To unwind excess monetary policy support provided at the peak of the pandemic, the bank began the process of normalizing its balance sheet through quantitative tightening (QT) about a year ago, when the bank decided to implement monetary policy using a floor system — or an ample reserve system — on a permanent basis.

The amount of settlement balances — or reserves — needed to operate in a floor system is somewhat above the long-term level demanded by the banking sector.

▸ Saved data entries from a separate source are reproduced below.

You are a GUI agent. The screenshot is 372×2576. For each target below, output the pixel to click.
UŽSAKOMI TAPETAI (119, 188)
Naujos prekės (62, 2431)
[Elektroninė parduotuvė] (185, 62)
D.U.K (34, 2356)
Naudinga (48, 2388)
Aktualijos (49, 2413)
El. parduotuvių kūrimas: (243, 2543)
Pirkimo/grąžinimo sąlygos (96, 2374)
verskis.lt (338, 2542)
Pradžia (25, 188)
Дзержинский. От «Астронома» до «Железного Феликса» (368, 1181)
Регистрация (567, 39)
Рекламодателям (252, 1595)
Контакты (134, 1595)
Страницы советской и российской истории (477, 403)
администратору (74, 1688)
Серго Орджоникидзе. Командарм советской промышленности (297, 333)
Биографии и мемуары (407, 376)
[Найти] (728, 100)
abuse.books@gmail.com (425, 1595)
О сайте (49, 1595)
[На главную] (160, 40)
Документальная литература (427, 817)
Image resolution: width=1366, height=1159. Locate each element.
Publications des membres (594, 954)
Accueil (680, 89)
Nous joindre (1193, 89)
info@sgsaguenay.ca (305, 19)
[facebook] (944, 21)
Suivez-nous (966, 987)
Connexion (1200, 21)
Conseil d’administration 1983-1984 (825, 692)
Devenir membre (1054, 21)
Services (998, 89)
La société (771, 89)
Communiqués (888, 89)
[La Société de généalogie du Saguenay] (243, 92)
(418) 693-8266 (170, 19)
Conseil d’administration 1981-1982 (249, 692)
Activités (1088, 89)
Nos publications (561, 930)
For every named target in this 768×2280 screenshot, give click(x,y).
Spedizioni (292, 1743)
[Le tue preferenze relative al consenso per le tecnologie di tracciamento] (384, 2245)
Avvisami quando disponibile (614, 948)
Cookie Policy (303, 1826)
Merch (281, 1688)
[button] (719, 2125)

“Some of you may be wondering what that ideal level might be. The answer is not yet set in stone,” Gravelle said.

“We know it will be well below our current level of roughly $200 billion,” he said. “Our best estimate is somewhere in the range of $20 billion to $60 billion, or roughly 1% to 2% of Canadian gross domestic product (GDP).” By comparison, the US Federal Reserve’s longer-run level of reserves needed has recently been estimated to be roughly 10% to 13% of the U.S. GDP, he added.

“This implies that QT will have run its course once our settlement balances have reached this $20 billion to $60 billion range. At that point, the bank would start buying assets again as part of our regular balance sheet management process,” Gravelle said.

“As for the question of when QT will end, this will likely occur sometime around the end of 2024 or the first half of 2025. This is based on the maturity structure of our current bond holdings combined with the estimate of what our steady-state holdings will likely be.”